• Your assignment: The answer must be an exact copy of every entry, with no pictures in it.

• Information provided:
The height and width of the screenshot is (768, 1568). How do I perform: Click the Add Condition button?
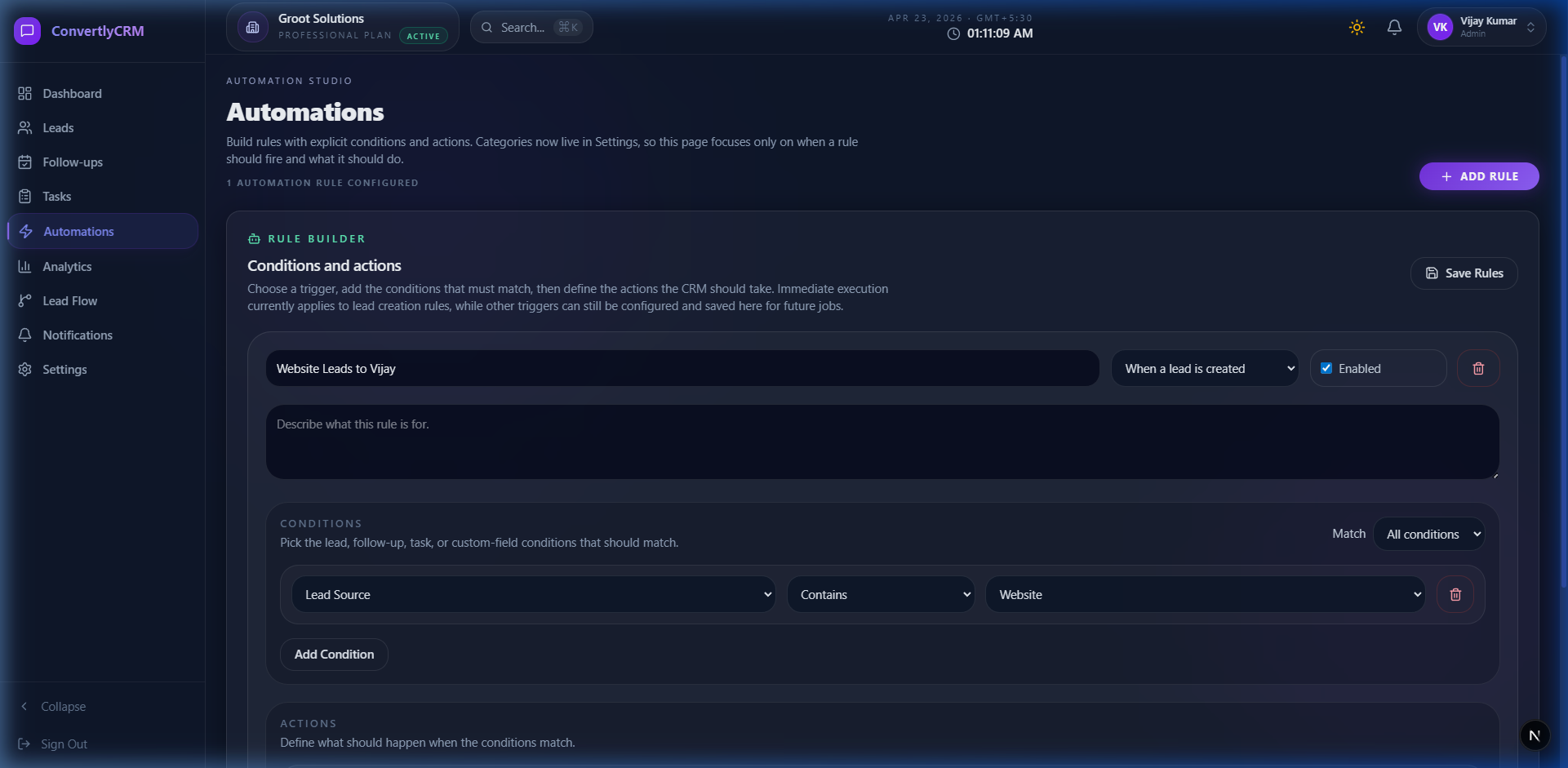point(334,655)
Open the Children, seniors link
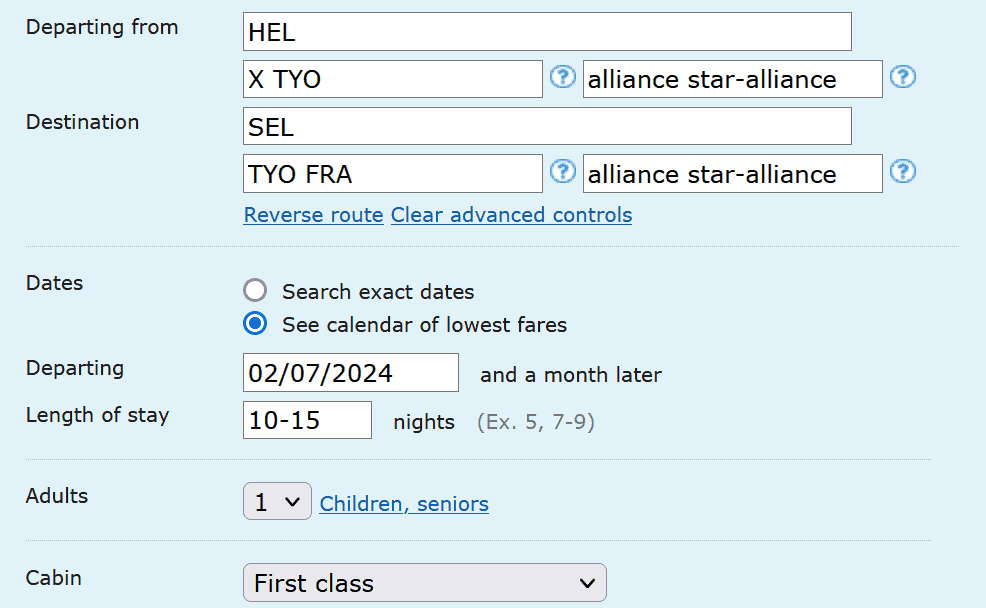Viewport: 986px width, 608px height. tap(404, 504)
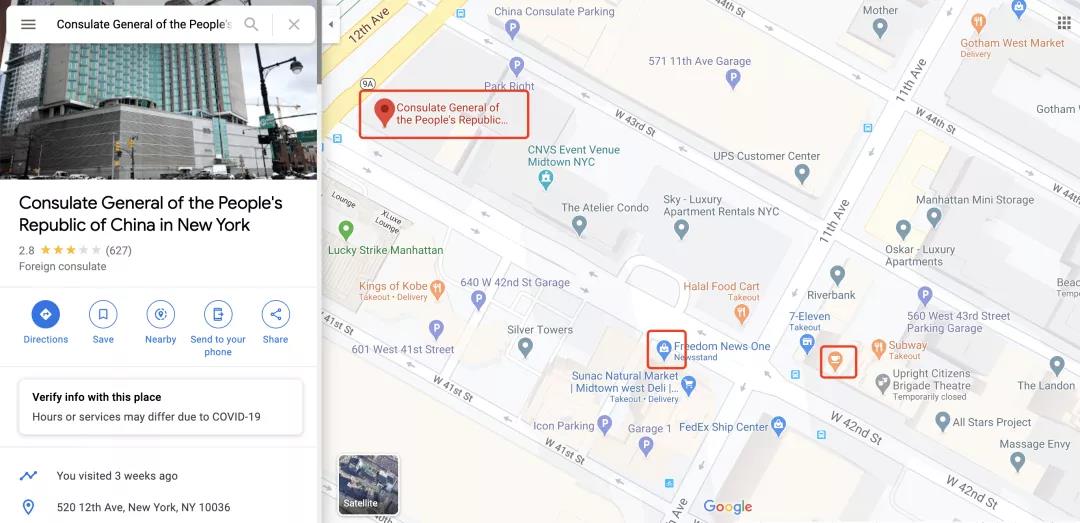Screen dimensions: 1080x523
Task: Open Nearby search icon
Action: [160, 314]
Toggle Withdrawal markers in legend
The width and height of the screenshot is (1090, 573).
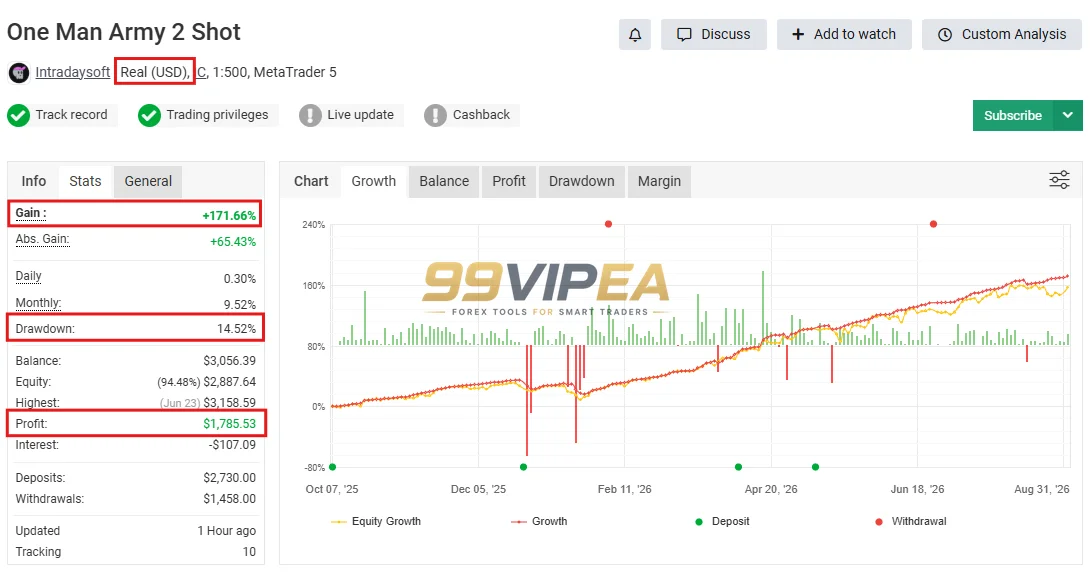coord(911,522)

• Response to the exercise:
The height and width of the screenshot is (768, 1568). How do I perform: Click the Add Condition button?
point(334,655)
Open the Children, seniors link
Viewport: 986px width, 608px height. tap(404, 504)
Screen dimensions: 1080x523
Task: Open Nearby search icon
Action: [160, 314]
Toggle Withdrawal markers in legend
The width and height of the screenshot is (1090, 573).
coord(911,522)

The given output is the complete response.